Hmm… the ontological extravagance of positing, alongside our minds and their experiences (which surely exist), and in order to account for those, an extremely creative Mind instead of mindless energies (in the form of various kinds of matter of some mind-independent kind, existing within 10 dimensions and probably many worlds)?
“The difficulty for this kind of position is that one has to defend a kind of foundationalism in epistemology.” Not so. The position in question remarks on the ontological extravagance of theistic belief (as construed by Murray and Rea) by our everyday epistemic standards, and waits for some good arguments. That doesn’t presuppose foundationalism or any other ism.
“Default atheism” reminds me of Antony Flew’s The Presumption of Atheism. The difficulty for thsi kind of position is that one has to defend a kind of foundationalism in epistemology that seems to be in trouble these days. My own view has always been to accept a kind of epistemological conservatism: you have the right to accept the beliefs you have unless the other side can give you good evidence to the contrary. Even the subjectivist theory of prior probabilities undercuts the default argument. What if someone just happens to have a high prior for theism. If that person were to toss away that prior for the sake of putting the burden in the proper place, don’t you have to commit a probabilistic incoherence. Even if you had a high prior to Russell’s teapot, wouldn’t you have to conditionalize your way out of such a prior, however weird that prior might be to others.

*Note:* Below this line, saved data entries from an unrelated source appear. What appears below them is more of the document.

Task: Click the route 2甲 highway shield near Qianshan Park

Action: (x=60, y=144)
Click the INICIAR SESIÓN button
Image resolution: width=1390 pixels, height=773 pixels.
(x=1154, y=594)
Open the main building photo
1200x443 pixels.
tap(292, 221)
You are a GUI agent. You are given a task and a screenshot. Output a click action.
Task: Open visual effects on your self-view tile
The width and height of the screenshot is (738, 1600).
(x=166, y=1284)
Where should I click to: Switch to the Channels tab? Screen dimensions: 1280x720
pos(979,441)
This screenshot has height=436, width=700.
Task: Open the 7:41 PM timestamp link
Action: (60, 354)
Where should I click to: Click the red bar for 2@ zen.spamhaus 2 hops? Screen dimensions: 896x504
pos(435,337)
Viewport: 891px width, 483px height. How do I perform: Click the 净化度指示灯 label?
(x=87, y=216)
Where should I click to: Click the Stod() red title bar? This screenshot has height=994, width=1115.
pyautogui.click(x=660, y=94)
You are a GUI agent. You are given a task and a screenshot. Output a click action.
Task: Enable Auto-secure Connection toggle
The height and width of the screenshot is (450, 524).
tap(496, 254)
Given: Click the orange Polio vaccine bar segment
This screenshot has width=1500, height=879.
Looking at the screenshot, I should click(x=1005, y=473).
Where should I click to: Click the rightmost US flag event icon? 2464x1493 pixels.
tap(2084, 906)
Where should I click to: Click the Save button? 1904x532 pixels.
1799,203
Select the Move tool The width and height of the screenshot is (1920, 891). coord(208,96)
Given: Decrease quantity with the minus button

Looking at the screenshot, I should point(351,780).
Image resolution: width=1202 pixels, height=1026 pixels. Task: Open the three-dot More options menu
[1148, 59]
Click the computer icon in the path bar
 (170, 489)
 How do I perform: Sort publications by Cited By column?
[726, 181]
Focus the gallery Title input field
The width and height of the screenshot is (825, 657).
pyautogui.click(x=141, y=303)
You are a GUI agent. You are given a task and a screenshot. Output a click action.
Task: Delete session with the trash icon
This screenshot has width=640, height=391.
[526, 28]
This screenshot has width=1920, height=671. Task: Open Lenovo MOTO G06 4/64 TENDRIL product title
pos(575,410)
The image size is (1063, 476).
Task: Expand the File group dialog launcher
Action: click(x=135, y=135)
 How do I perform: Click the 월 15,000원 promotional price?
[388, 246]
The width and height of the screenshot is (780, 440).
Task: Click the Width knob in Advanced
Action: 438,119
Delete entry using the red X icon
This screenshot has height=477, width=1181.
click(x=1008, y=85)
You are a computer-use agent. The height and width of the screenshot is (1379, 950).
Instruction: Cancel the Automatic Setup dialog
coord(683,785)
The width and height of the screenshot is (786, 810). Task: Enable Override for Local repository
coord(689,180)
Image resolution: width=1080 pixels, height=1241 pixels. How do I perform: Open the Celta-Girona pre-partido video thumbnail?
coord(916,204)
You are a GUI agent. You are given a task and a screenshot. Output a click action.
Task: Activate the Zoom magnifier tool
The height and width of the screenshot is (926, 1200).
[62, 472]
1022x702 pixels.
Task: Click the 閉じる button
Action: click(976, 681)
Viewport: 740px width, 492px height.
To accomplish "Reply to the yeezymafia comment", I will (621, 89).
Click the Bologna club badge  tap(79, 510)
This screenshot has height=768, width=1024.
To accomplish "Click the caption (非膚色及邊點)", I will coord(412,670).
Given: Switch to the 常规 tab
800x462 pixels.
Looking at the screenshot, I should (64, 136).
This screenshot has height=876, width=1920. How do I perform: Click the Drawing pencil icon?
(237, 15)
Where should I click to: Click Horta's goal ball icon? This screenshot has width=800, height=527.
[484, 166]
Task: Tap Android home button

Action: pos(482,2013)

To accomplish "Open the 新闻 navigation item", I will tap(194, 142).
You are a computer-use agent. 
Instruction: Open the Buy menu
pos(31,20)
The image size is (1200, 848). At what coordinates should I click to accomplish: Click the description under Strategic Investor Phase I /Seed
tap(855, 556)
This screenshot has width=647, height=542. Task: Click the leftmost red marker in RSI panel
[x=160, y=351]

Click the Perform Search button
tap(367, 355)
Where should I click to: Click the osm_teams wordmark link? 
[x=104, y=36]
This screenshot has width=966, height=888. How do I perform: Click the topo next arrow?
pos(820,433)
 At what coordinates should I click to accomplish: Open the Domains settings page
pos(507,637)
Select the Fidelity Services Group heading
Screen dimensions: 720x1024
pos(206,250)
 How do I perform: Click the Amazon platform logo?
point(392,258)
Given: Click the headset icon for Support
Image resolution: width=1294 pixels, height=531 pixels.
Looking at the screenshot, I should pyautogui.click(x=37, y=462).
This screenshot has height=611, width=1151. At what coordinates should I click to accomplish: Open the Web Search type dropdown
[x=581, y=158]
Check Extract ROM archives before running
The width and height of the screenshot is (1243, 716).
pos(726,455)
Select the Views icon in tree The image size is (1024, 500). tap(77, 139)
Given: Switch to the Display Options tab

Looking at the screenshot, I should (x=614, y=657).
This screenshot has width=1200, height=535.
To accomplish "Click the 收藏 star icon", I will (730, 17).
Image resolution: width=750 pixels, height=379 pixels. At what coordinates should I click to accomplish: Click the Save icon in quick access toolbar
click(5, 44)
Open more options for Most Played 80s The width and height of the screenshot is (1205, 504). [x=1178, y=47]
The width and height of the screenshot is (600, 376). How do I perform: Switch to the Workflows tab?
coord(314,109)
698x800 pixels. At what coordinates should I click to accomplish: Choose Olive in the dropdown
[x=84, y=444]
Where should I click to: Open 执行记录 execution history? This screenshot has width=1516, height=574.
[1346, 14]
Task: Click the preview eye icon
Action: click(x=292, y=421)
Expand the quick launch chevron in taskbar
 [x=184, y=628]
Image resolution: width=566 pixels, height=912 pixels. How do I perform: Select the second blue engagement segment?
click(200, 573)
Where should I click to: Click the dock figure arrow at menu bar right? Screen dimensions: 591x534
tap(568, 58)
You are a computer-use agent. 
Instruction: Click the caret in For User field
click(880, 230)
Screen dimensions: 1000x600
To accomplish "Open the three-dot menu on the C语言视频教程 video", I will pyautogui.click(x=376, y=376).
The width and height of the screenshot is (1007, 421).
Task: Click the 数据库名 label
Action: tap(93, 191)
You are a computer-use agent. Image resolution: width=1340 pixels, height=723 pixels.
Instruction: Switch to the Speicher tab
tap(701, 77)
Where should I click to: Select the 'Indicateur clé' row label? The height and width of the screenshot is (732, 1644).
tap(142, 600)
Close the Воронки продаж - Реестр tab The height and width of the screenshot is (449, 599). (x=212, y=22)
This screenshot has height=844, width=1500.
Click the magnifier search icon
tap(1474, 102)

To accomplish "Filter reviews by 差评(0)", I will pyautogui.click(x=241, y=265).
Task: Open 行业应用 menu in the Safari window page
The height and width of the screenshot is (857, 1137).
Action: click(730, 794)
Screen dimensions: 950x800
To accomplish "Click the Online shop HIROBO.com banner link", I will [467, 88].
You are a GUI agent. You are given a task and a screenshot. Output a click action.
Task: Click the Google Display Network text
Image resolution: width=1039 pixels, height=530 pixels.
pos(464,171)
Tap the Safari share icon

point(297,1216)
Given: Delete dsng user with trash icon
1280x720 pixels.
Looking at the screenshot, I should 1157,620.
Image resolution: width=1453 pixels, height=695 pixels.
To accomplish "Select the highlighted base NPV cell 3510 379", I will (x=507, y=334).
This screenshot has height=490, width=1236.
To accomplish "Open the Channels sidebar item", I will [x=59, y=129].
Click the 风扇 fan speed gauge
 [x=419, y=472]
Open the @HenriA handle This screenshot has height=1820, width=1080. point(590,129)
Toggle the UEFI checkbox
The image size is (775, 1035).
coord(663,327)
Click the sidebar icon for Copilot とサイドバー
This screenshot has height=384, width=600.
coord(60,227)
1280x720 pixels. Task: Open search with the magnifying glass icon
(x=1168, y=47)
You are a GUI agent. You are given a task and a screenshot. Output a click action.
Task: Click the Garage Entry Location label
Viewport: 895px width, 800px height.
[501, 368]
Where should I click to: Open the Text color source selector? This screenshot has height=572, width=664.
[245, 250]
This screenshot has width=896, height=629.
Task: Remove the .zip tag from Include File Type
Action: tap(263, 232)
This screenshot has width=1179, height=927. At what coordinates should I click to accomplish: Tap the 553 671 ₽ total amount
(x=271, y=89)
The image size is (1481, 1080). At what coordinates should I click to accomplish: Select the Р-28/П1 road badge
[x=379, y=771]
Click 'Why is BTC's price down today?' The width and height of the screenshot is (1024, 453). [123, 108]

I’ve read pretty widely in philosophy, but I’ve never seen “burden tennis” used in a context not influenced by Dennett, and I have fairly often seen it credited to Dennett. (I first saw it in one of Dennett’s works, but I’ve forgotten which one.) He may not have originated it, but it’s popularity seems to be largely due to him.
Re “default atheism”, there’s a difference between being prone to be swept by religious beliefs and being born a believer; and you link “default atheism” yourself to “inchoate versions” of a “kind of detachment from religion [that] are nowadays very widely shared” and speculate that they may be shared more widely among British students than American ones. (Are the students hardwired differently?) Your reference to Russell’s teapot also fits here, for we are presumably all born without a belief in the Celestial Teapot.
I think the line that everyone’s born atheist, as well as the line that atheism is merely a lack of theism, rather than a belief that god doesn’t exist, are part of a cluster of ideas that tries to make it seem natural to regard atheism as the default position and tries to put the burden of proof on the theist.
I’m wondering why it has recently become so popular.
“Burden tennis” is philosophers’ informal talk, pretty widely used. Not an especially Dennettian usage, I’d have thought!
As to what I’m calling default atheism, that is a very old stance and certainly not especially due to Dawkins. I got it as a schoolboy from Russell, and those with better historical knowledge than me can tell us where he got it from …
Note by the way that it isn’t the idea that “everyone is born an atheist”. We might indeed be hardwired to be prone to be swept up by religious beliefs.
“Burden tennis” is straight Dennett.
“Dafault atheism” … is it Dawkins?
I mean: is the recent popularity of this idea due to Dawkins?
All of a sudden, I’m seeing lots of people saying that atheism is simply the lack of a belief in god, and that everyone is born an atheist, which I don’t think I’d ever seen before.